TASK ▸
Within the records below, find each line with the word "quantity" and copy it out.

Stored items
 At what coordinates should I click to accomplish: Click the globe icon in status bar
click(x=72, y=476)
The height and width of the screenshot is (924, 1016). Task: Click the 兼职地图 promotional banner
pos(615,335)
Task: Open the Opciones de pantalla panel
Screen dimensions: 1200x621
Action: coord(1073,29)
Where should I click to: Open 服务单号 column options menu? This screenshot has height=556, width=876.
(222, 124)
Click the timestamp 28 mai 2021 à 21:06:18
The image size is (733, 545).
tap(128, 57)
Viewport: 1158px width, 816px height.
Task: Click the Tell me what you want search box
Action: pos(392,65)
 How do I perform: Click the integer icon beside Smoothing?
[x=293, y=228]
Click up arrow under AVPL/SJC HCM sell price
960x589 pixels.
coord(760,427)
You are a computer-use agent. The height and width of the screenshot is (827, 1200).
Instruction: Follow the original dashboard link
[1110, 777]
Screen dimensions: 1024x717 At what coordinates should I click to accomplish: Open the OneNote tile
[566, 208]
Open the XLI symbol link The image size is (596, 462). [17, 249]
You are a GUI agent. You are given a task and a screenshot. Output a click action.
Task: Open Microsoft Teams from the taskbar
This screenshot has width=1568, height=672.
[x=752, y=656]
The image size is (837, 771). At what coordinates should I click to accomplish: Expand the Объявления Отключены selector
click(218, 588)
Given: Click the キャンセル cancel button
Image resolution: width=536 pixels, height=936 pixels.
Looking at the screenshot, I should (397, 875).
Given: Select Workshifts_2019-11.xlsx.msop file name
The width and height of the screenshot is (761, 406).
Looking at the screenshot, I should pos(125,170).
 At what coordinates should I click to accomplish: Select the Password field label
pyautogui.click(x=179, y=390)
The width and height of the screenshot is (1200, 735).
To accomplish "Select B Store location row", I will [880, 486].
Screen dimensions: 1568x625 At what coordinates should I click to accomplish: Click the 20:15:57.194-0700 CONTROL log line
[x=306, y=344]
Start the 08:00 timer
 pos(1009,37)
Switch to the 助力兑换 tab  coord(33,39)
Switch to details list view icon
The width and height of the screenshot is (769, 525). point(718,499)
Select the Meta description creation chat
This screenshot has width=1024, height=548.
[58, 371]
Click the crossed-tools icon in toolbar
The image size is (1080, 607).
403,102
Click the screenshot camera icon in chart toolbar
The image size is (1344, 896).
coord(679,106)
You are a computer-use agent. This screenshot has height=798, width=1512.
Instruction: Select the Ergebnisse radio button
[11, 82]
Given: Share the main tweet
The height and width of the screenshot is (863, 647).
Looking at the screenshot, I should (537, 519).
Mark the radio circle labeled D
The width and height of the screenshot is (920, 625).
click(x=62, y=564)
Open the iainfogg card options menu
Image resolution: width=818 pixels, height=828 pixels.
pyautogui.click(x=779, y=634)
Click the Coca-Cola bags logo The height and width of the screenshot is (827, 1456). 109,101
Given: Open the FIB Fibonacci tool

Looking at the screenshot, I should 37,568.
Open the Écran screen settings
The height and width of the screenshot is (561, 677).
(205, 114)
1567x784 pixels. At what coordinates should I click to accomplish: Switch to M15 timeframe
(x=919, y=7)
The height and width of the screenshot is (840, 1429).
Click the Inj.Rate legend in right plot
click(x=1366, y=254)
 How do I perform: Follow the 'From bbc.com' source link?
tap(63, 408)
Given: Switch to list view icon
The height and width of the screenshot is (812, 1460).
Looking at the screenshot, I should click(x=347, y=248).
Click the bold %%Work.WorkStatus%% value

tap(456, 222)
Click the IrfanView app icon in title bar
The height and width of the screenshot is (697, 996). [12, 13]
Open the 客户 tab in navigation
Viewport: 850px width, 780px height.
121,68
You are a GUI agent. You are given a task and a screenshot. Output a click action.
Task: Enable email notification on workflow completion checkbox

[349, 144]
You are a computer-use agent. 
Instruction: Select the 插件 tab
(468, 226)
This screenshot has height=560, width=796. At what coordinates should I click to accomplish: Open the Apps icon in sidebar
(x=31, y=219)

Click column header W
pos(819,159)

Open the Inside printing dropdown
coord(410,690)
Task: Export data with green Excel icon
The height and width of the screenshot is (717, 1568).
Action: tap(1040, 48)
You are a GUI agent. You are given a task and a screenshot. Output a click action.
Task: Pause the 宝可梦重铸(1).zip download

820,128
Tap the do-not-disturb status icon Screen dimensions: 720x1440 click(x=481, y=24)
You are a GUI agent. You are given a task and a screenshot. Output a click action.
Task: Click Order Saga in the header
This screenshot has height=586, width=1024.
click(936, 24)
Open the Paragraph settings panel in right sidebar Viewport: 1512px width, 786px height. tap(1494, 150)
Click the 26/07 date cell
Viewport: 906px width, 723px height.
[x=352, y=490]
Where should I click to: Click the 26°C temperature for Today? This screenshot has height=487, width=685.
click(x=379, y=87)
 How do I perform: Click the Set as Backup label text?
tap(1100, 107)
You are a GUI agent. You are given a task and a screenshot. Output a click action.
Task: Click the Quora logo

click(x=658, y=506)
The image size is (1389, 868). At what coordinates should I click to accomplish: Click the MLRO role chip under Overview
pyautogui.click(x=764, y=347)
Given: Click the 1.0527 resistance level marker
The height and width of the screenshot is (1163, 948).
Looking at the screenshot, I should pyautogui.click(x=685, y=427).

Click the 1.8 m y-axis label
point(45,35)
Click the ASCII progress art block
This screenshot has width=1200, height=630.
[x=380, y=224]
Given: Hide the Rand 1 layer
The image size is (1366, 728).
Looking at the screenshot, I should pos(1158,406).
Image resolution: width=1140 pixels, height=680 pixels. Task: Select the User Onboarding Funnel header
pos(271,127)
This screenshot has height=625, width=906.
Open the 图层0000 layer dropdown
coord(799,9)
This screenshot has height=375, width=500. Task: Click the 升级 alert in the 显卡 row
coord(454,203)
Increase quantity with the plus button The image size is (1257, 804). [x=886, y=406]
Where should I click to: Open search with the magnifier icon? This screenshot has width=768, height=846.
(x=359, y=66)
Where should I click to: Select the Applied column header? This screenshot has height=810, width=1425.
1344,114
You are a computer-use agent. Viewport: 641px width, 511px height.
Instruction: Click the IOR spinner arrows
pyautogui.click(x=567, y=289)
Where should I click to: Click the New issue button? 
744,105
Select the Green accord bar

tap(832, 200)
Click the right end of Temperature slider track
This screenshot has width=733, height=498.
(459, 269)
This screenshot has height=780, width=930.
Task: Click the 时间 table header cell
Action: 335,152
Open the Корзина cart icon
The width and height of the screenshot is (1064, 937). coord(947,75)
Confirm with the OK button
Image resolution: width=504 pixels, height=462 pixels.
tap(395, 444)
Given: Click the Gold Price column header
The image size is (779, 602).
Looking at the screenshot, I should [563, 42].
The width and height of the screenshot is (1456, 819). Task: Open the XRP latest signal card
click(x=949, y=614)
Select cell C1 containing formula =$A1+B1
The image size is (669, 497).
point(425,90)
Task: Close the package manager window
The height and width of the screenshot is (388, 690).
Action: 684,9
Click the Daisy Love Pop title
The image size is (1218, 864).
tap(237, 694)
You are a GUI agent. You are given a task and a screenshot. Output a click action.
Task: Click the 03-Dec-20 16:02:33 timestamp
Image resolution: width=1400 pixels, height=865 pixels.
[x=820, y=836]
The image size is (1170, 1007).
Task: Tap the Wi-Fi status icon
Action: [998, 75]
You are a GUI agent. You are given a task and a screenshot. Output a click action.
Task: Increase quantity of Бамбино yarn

REPLY TO THE EXERCISE ▸
Increase quantity with the plus button The image size is (1257, 804). [x=886, y=406]
Task: Increase quantity of Бамбино yarn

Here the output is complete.